How to Join
Participation in LPPC is open to people from different levels, schools, courses, institutions, and companies. LPPC is voluntary and non-profit.
You do not need previous contest experience. You need respect, regularity, and willingness to study.
You also do not need to arrive with a finished solution. In many meetings, an incomplete attempt is enough to start a useful conversation about reading the statement, finding an idea, implementing, testing, and debugging.
Before entering the community channels, read the LPPC Code of Conduct. It explains the basic rules for coexistence, authorship, and responsible tool use.
Channels
The LPPC Discord is the main channel for questions, links, resources, tracks, and technical conversations.
The LPPC WhatsApp group is used for quick announcements about meetings, times, places, and urgent changes. For longer conversations, use Discord.
First Steps
- Read the Code of Conduct.
- Join the Discord.
- Follow announcements through WhatsApp.
- See the meetings page and participate in the next activity.
- Choose a track and use the resources consistently.
First Week
In the first week, do the minimum needed to enter the rhythm:
- Join the LPPC channels.
- Choose one beginner problem from one of the platforms listed in resources.
- Try to solve it before asking for a ready-made solution.
- Write down where you got stuck: statement reading, idea, code, testing, or submission error.

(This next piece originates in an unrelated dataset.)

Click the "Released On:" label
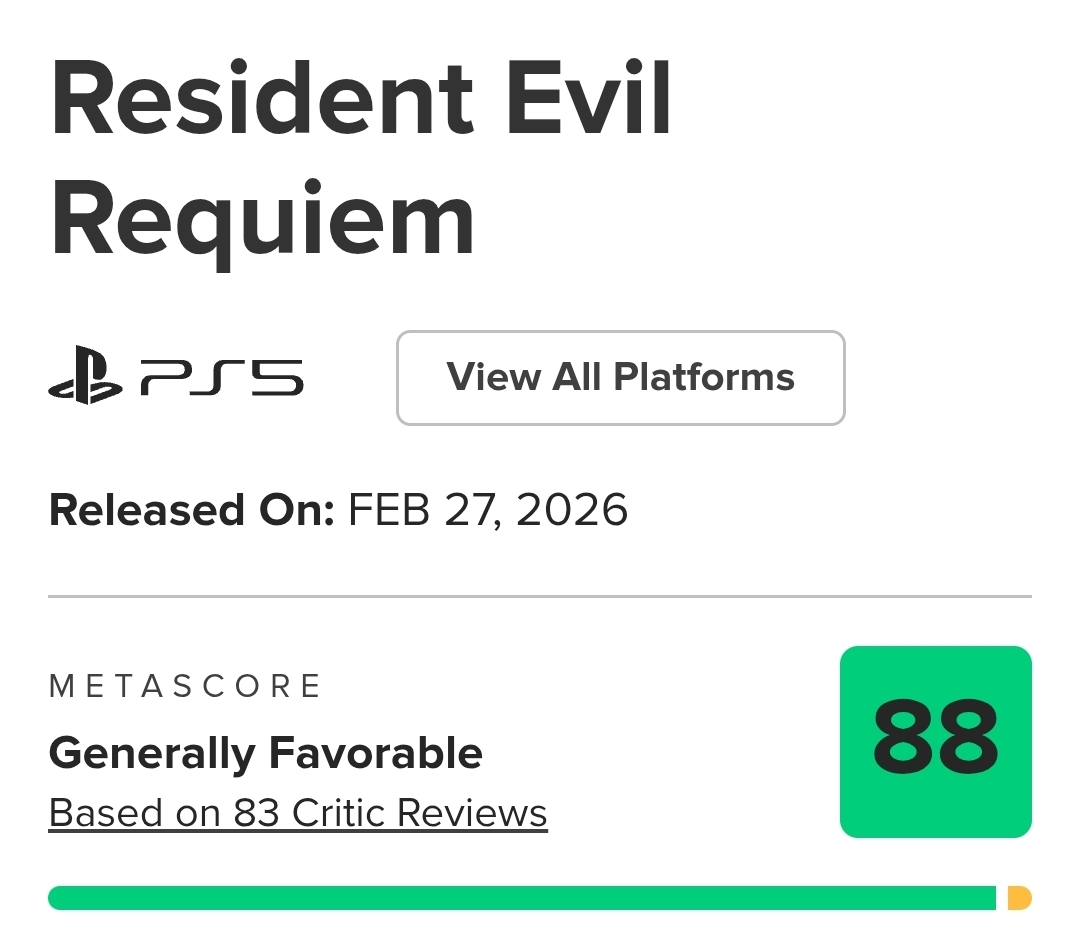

- Bring that attempt to the next meeting or to Discord.
Who Can Participate
High-school, technical-school, and higher-education students may participate, as well as self-taught learners, professionals, and representatives of institutions. There is room for beginners, provided there is commitment to study and authorship of one’s own solutions.
More experienced participants are welcome to practice, discuss solutions, and support the community.
Veteran participants can help by reviewing ideas, suggesting problems, writing editorials, organizing practice contests, or acting as problem setters. This support should strengthen the learner’s authorship, not replace their study.